When called, this method will move the insignificant words from the BaseFacts list to the TransparentList. The significance of a word computed like this: \(\frac{ \left | Spam - Ham \right | }{ Spam + Ham }\). If this is less than a pre-defined significance value (currently 0.5), the word is moved.

Supporting Code

There is, of course, some supporting code (see in attachment) that is used to feed the learning data to the spam filter and later check the test data.

Does It Work?

Yes! No! Depends!

Yes! It does pass the test with the supplied test data (after the training with the train data), with 100% success.

No! It mostly fails with real life spam mails, but mostly succeeds with real life ham mails... The reason is actually very clear. The train data supplied (probably on purpose) is some gibberish and does not even resemble spam (not as I experience spam at least), but consistent with the test data, so the code learned to identify a specific kind of spam only.

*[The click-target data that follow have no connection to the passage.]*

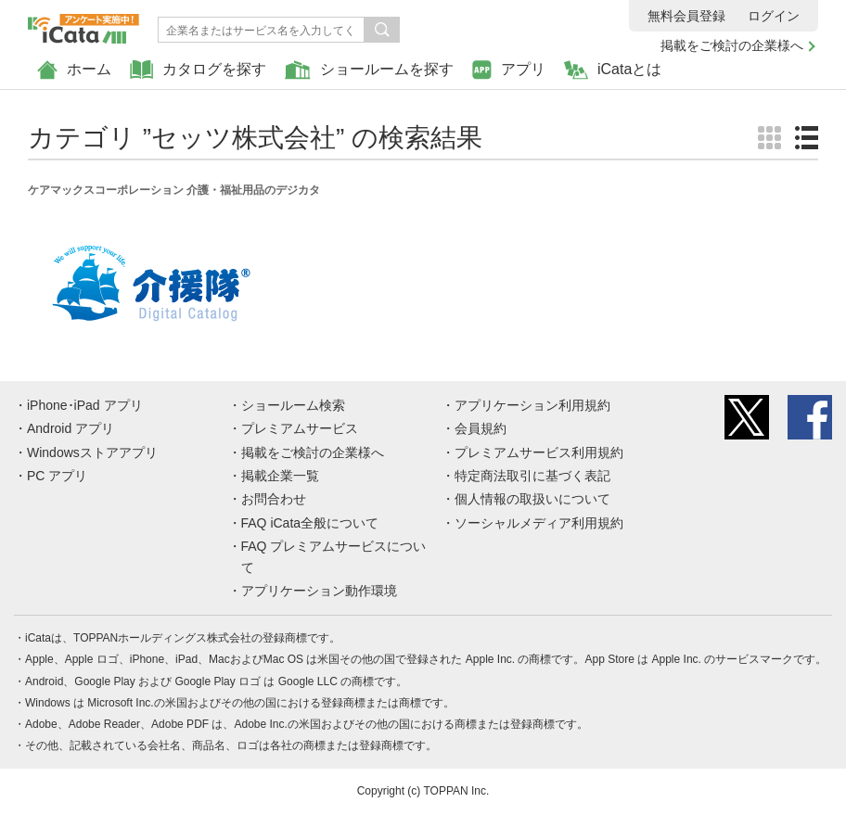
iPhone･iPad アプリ (85, 405)
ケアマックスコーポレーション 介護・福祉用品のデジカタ (174, 190)
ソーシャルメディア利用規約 (539, 523)
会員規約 (480, 428)
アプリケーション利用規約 (532, 405)
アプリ (508, 70)
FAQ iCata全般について (310, 523)
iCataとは (612, 70)
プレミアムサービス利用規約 (539, 452)
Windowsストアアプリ (92, 452)
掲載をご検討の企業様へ (731, 45)
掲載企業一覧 (280, 475)
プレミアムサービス (299, 428)
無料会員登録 (686, 15)
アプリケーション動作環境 (319, 590)
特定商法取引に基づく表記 (532, 475)
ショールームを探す (369, 70)
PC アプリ (57, 475)
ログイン (774, 15)
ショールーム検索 (293, 405)
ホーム (74, 70)
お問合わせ (273, 498)
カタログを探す (198, 70)
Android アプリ (70, 428)
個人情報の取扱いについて (532, 498)
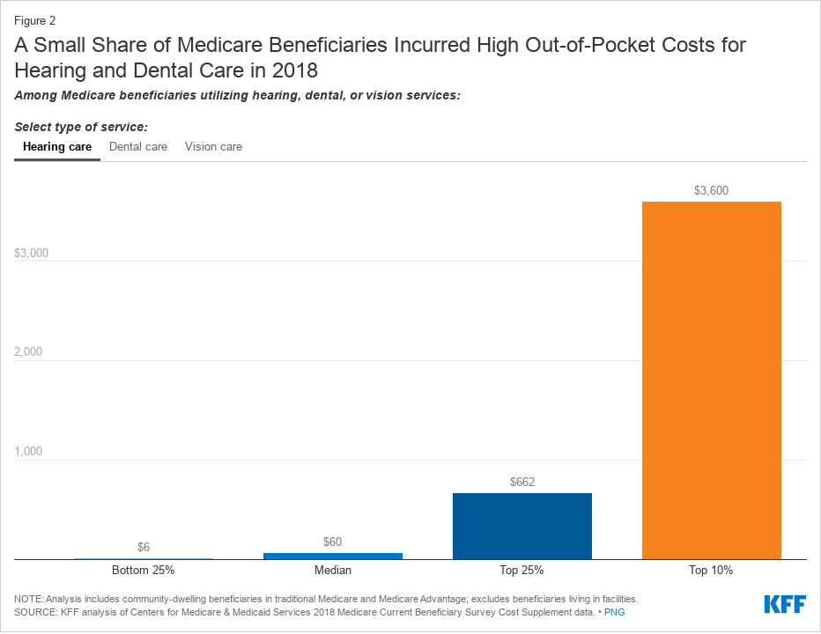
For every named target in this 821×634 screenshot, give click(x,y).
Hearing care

Depends! It totally depends on the train data. The larger and broader that data is, the wiser the software becomes. The interesting part is that feeding enough train data of a different kind can totally change/extend the way the software classifies spam, and that is exactly what we want from advanced AI.

Summary

I'm sure that most of you are saying just now: 'That's all?!', and by all means you are right. In my solution, I do not even introduce any sophisticated statistical computation (like the well known Naive Bayes filter which is very popular in spam filters), but use a low-grade counting-algorithm.

The reason is that I had a single purpose: show you how easily one can get AI to work for one's benefit. To demystify the AI term. To show that not only talking humanoid robots are AI. That it does not even start with self-driving cars. That there is a whole new world even before that, and you can use it to your own advantage.

Today we have loks, toasters, hearing aids and so on, that represent the lower (and practical) end of AI usage - try and be part of it!